§ Instructions for the task: Below is some data. Retype exactly the lines starting at the one with "Enllaces (437, 17)" and ending at the one with "Kids Health (501, 148)".

§ Data provided:
※
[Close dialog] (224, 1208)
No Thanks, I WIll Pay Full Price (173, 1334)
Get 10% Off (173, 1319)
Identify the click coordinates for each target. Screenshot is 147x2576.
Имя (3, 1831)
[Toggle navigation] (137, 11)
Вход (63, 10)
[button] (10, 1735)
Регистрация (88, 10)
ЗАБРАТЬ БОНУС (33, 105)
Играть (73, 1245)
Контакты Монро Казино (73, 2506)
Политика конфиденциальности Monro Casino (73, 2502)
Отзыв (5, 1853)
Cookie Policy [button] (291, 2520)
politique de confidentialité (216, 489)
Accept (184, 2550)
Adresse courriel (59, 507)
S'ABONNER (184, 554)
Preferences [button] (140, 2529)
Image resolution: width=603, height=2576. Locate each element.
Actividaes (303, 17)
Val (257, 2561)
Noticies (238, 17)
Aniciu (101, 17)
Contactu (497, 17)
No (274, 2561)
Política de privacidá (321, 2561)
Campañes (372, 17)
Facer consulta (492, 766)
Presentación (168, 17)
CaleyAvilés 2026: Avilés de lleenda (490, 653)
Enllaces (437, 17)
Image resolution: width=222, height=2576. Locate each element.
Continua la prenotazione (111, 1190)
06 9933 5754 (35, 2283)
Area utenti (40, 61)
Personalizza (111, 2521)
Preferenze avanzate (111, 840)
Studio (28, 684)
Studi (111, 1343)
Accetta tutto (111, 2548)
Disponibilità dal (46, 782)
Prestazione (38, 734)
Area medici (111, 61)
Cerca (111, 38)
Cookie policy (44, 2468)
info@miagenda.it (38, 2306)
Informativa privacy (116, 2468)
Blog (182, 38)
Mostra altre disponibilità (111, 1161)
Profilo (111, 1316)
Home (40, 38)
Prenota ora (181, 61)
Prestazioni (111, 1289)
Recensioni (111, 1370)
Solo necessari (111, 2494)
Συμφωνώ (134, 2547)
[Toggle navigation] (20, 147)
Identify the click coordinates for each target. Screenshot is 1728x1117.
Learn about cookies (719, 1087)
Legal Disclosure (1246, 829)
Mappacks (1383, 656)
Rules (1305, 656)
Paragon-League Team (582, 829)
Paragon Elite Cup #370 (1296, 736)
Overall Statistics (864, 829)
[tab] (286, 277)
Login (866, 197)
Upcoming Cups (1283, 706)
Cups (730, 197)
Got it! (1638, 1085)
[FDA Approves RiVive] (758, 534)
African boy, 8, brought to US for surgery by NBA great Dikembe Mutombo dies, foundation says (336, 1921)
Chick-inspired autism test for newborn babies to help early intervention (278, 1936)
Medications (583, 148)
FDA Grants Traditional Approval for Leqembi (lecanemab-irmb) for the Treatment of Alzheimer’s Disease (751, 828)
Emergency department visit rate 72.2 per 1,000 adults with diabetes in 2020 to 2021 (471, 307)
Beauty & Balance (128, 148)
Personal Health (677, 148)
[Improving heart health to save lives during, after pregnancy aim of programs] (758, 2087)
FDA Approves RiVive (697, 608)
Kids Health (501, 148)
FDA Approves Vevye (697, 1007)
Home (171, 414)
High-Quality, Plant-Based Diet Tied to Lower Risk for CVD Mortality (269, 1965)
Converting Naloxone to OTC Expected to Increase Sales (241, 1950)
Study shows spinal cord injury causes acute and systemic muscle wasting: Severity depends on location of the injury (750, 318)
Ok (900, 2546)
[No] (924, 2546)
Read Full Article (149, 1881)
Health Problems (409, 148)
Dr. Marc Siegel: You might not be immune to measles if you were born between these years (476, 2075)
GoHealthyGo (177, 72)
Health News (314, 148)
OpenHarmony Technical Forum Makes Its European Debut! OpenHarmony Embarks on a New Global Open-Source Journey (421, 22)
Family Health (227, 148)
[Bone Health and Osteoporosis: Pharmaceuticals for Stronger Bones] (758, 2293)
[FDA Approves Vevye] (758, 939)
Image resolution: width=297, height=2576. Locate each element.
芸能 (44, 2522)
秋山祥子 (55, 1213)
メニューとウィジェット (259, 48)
※
§ Solution for this task:
Enllaces (437, 17)
Image resolution: width=222, height=2576. Locate each element.
Continua la prenotazione (111, 1190)
06 9933 5754 (35, 2283)
Area utenti (40, 61)
Personalizza (111, 2521)
Preferenze avanzate (111, 840)
Studio (28, 684)
Studi (111, 1343)
Accetta tutto (111, 2548)
Disponibilità dal (46, 782)
Prestazione (38, 734)
Area medici (111, 61)
Cerca (111, 38)
Cookie policy (44, 2468)
info@miagenda.it (38, 2306)
Informativa privacy (116, 2468)
Blog (182, 38)
Mostra altre disponibilità (111, 1161)
Profilo (111, 1316)
Home (40, 38)
Prenota ora (181, 61)
Prestazioni (111, 1289)
Recensioni (111, 1370)
Solo necessari (111, 2494)
Συμφωνώ (134, 2547)
[Toggle navigation] (20, 147)
Identify the click coordinates for each target. Screenshot is 1728x1117.
Learn about cookies (719, 1087)
Legal Disclosure (1246, 829)
Mappacks (1383, 656)
Rules (1305, 656)
Paragon-League Team (582, 829)
Paragon Elite Cup #370 (1296, 736)
Overall Statistics (864, 829)
[tab] (286, 277)
Login (866, 197)
Upcoming Cups (1283, 706)
Cups (730, 197)
Got it! (1638, 1085)
[FDA Approves RiVive] (758, 534)
African boy, 8, brought to US for surgery by NBA great Dikembe Mutombo dies, foundation says (336, 1921)
Chick-inspired autism test for newborn babies to help early intervention (278, 1936)
Medications (583, 148)
FDA Grants Traditional Approval for Leqembi (lecanemab-irmb) for the Treatment of Alzheimer’s Disease (751, 828)
Emergency department visit rate 72.2 per 1,000 adults with diabetes in 2020 to 2021 (471, 307)
Beauty & Balance (128, 148)
Personal Health (677, 148)
[Improving heart health to save lives during, after pregnancy aim of programs] (758, 2087)
FDA Approves RiVive (697, 608)
Kids Health (501, 148)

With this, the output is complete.